Summary
The Committee that assembled this report was empanelled by the National Research Council (NRC) at the request of the National Oceanic and Atmospheric Administration-National Environmental Satellite, Data, and Information Service (NOAA-NESDIS) to provide advice on archiving and providing access to the broad range of environmental and geospatial data collected by NOAA and its partners. With limited resources and enormous growth in data volumes, NOAA seeks input on how to identify the observations, data and derived products that should be preserved in perpetuity and made readily accessible versus those that require limited access and storage lifetimes. Pursuant to its statement of task (Appendix B), and based on its collective experience, the materials it has reviewed to date, and its initial deliberations, the Committee proposes the following preliminary principles and guidelines for data archiving activities at NOAA. These preliminary principles and guidelines are not ranked, and should be regarded as a framework for further discussion; they will be further developed and expanded by this Committee in a final report that also addresses data access at NOAA.
-
The environmental and geospatial data collected by NOAA and its partners, including model output, are an invaluable resource that should be archived and made accessible in a form that allows researchers and educators to conduct analyses and generate products necessary to accurately describe the Earth System.
-
The decision to archive or continue to archive data or model output should be driven by its current or future value to society. The decision will need to take into account the cost to archive versus the cost to regenerate, as well as the costs of providing access to the data.
-
Funding for Earth System measurements should include sufficient resources to archive and provide ready and easy access to these data for an extended period of time. In particular, at the outset of undertaking an activity which will generate data or model output, end-to-end data management needs to be planned and budgeted.
-
All data that are well documented are of known quality, and represent systematic collections or characterizations of the state of the environment should be archived in their most primitive useful form.
-
Decisions not to archive data permanently should only occur when the original and predicted purpose of the data has been satisfied, or when the cost of storing the data exceeds the cost of regeneration,1 and should be made in collaboration with the appropriate user communities.
-
Metadata that completely document and describe archived data should be created and preserved to ensure the enhancement of knowledge for scientific and societal benefit.
-
NOAA’s archival process should be designed to allow the integrated exploitation of data from multiple sources to answer environmental questions and support the total life-cycle
-
aspects of individual data sets. This could potentially be accomplished through a distributed but federated archival system facilitated via a single user portal.
-
Broad community representation is essential to establish the process whereby data proposed for archiving can be evaluated and prioritized in terms of scientific and societal benefits.
-
Scientific data stewardship should be applied to all archived information so it is preserved, continually accessible, and can be supplemented with additional data as discoveries build understanding and knowledge.

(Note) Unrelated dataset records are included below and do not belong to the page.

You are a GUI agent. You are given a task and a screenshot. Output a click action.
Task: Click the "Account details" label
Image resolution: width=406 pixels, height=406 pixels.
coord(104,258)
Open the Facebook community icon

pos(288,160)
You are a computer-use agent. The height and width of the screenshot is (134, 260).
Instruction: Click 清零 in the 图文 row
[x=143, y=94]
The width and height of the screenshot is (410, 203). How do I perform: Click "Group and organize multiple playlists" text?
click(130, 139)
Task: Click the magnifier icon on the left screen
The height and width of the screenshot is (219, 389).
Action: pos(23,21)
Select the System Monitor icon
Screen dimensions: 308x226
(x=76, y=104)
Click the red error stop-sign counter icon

These preliminary principles and guidelines are intended to help NOAA and its partners begin planning specific archiving strategies for the data streams they currently collect as the Committee prepares for the next phase of its work. To effectively implement these ideas, NOAA will need to collaborate closely with its user communities and with other government agencies (e.g., the National Aeronautics and Space Administration (NASA) and the United States Geological Survey (USGS)). NOAA will also need to work with international partners through organizations such as the Group on Earth Observations, Committee on Earth Observation Satellites, International Council for Science, World Meteorological Organization, International Oceanographic Commission, and International Hydrographic Organization to develop internationally agreed standards and protocols to ensure that key data sets can be accessed and exchanged.

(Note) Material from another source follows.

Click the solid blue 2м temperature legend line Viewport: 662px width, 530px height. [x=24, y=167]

During the second phase of its activities, the Committee plans to convene a user forum designed to engage both NOAA data managers and NOAA’s user community in order to gain additional information and insights on effective data access strategies. Following the forum, and after considering additional materials and extensive deliberation, the Committee will release a final report. This document will include an expanded set of principles and guidelines, illustrated with examples, that NOAA and its partners can use to identify the observational and generated data that should be preserved indefinitely versus those that require only limited storage lifetimes or can be readily regenerated from archived first-stream input, and also the extent to which a wide variety should be made available. A more extensive discussion of the specific scientific requirements for data access and data stewardship, including climate change detection and analysis, will also be included, as will further discussion of funding issues, both in general and in the context of specific archiving and access strategies for individual data streams.